:: Exercise instructions ::
(a) In the year-end letter about the election and identity, why does the writer not expect a miracle?
(b) Go on with the year-end letter about the election and identity, starting after its final sentence.

:: Source document ::
= = = =
As the 2019 comes to a close, I write this letter from a beautiful part of the Mediterranean. The sun has been shining a fair bit and the catastrophic general election results feel a long way away for now. I don’t expect a miracle. Johnson has his majority in parliament so it would require a really big fat miracle to stop him getting his withdrawal agreement Bill through even with the pretty disgraceful wholesale dumping of previous undertakings he had made to “protect workers rights” and to help refugee children. I fear this is but a sign of bigger dumping of rights to come.
How do I feel? I normally write about the impacts of these things on others, but I am going to dwell just for today on my emotional self. I lived my entire life, bar my first 3 years, in the UK. My siblings were all a fair few years older, I was, you might say, a late hatch. My brothers and sister had memories of Spain; I have none from actually living there.
I always found thinking about my identity challenging. I think I do have an innate Spanishness, but I also look at lots of things with very British eyes. My humour is a mix of the love of the fatalistic and dark with an admiration for clever use of the English language and irony. When amongst Spanish people I feel my hispanic blood, with British I feel the Britishness. This strange mix inside me has led to some confused thinking at times. When Theresa May used the term “citizen of nowhere”, as offensive as that phrase is especially in the context she used it, there is a little nugget of fear in my gut that that is how people may see me, neither one thing or another. Whoever I am with, I always feel I must hold back some part of myself to be accepted. My identity is wrapped up in my blood and genes, the land of my birth and the land of my life plus some other family dynamics.
= = = =
:: Information supplied ::
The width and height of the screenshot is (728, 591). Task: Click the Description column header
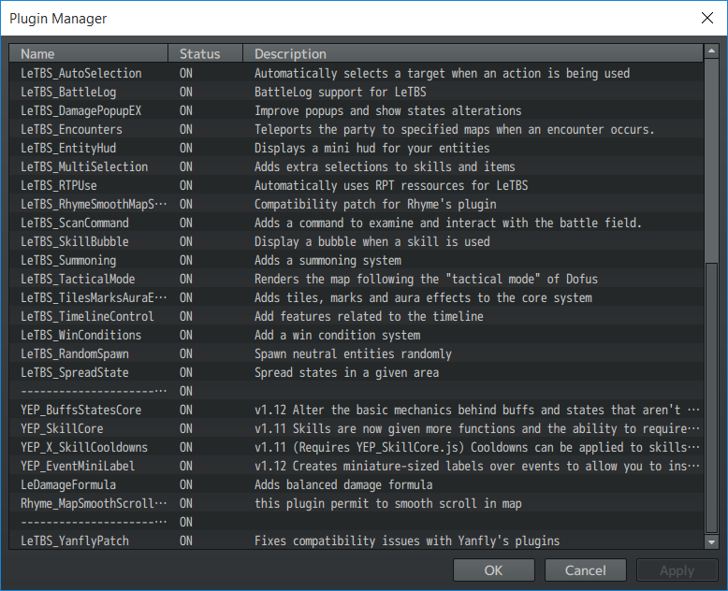point(473,54)
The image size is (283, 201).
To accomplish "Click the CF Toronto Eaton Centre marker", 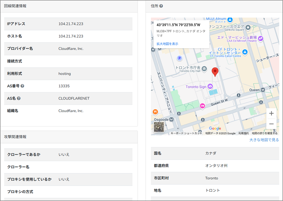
= = = =
:: Set of answers ::
(a) Johnson has his majority in parliament. Stopping his withdrawal agreement Bill from getting through would therefore take a really big fat miracle.

(b)
In 2005 I decided to naturalise as a British Citizen. I saw this as a way to settle some things in my head. I felt the need to make a commitment to the UK. There were crazy practical reasons like the fact that I could not vote in the UK where I paid my tax and where it affected my life, but I could, if I so wished, register to vote in Spain where I had never lived. This seemed just silly. But really this important decision was only possible because I had the backstop that I was a European and in legal terms a European Citizen and therefore my rights were protected. My EU citizenship allowed me to resolve how all the confusing jigsaw pieces of the essence of me fitted together comfortably, peacefully. I could make the commitment to my British part because the Spanish part could never be removed.
As we approach the 31st January, I will have a grieving process to go through as I lose my EU citizenship. Spain does not allow dual nationality. I don’t know at this point if I will be able to resolve this without losing my British passport but frankly, I am as angry today as I was on the 24th June 2016. I don’t want to choose between the essential parts which make me the person I am, and I don’t see why I should have to.
I currently find the way forward unclear and muddled. We have talked seriously for some years about relocating to Spain to be on the European mainland, an experience we thought we wanted to do for a while at least, but now I don’t know what the implications would be of that and my thinking is foggy and the ensuing indecision is something I will have to work through.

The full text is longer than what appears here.